TANA FRENCH — THE SEARCHER - IN CONVERSATION WITH MARLON JAMES

This event was streamed online as part of the Politics & Prose Live! Series. 

This program is part of DUBLIN VOICES, a collaboration between Politics and Prose Bookstore, the Embassy of Ireland, Solas Nua, and Global Irish Studies.

Cal Hooper thought a fixer-upper in a bucolic Irish village would be the perfect escape. After twenty-five years in the Chicago police force and a bruising divorce, he just wants to build a new life in a pretty spot with a good pub where nothing much happens. But when a local kid whose brother has gone missing arm-twists him into investigating, Cal uncovers layers of darkness beneath his picturesque retreat, and starts to realize that even small towns shelter dangerous secrets.
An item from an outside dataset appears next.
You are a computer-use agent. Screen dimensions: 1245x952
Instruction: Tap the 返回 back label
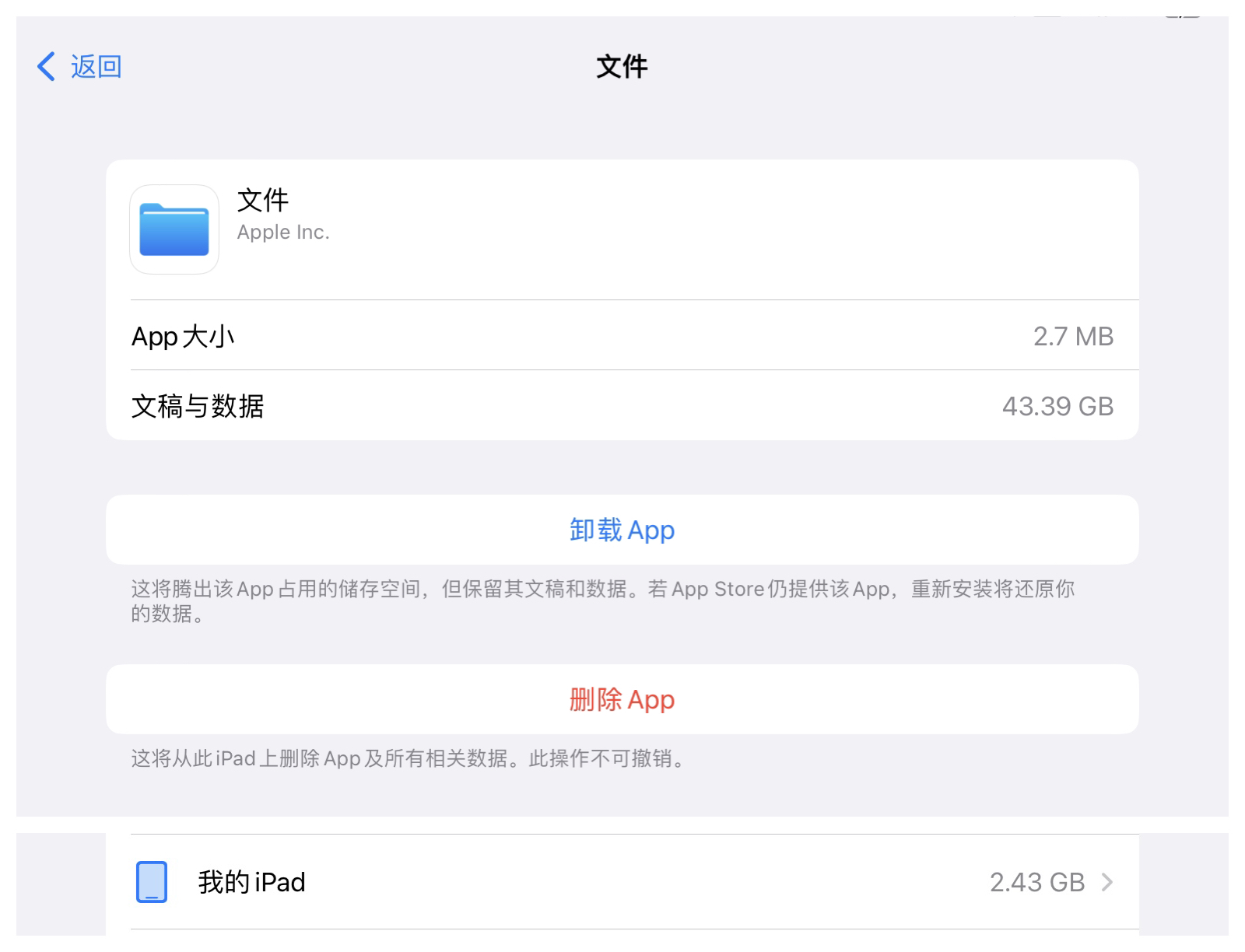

Tana French is the author of seven previous books, including In the Woods, The Likeness, and The Witch Elm. Her novels have sold over three million copies and won numerous awards, including the Edgar, Anthony, Macavity, and Barry awards, the Los Angeles Times Book Prize for Best Mystery/Thriller, and the Irish Book Award for Crime Fiction. She lives in Dublin with her family.
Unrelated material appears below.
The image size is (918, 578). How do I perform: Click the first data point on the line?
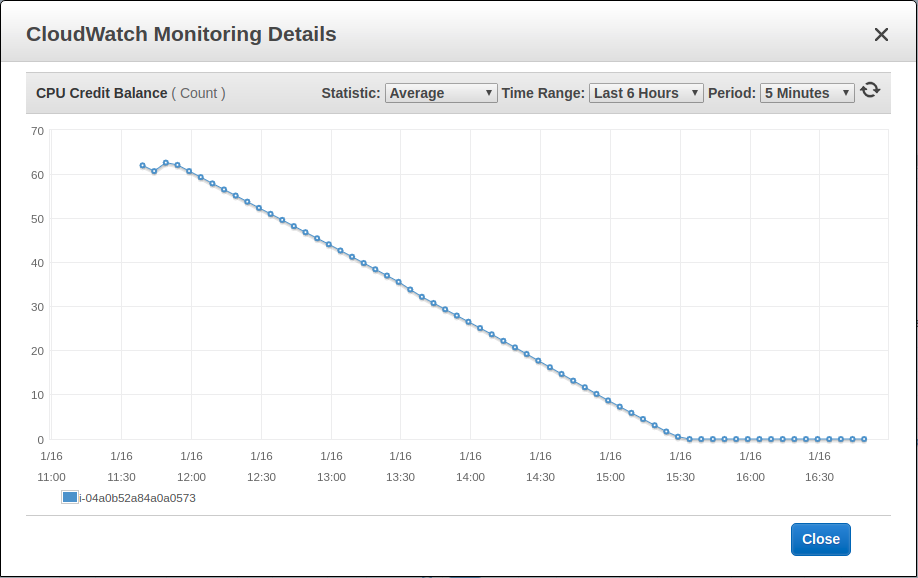(143, 165)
Marlon James was born in Jamaica in 1970. He is the author of the New York Times-bestseller Black Leopard, Red Wolf, which was a finalist for the National Book Award for fiction in 2019. His novel A Brief History of Seven Killings won the 2015 Man Booker Prize. It was also a finalist for the National Book Critics Circle Award and won the OCM Bocas Prize for Caribbean Literature for fiction, the Anisfield-Wolf Book Award for fiction, and the Minnesota Book Award. It was also a New York Times Notable Book . James is also the author of The Book of Night Women, which won the 2010 Dayton Literary Peace Prize and the Minnesota Book Award, and was a finalist for the 2010 National Book Critics Circle Award in fiction and an NAACP Image Award. His first novel, John Crow's Devil, was a finalist for the Los Angeles Times Book Prize for first fiction and the Commonwealth Writers' Prize, and was a New York Times Editors' Choice.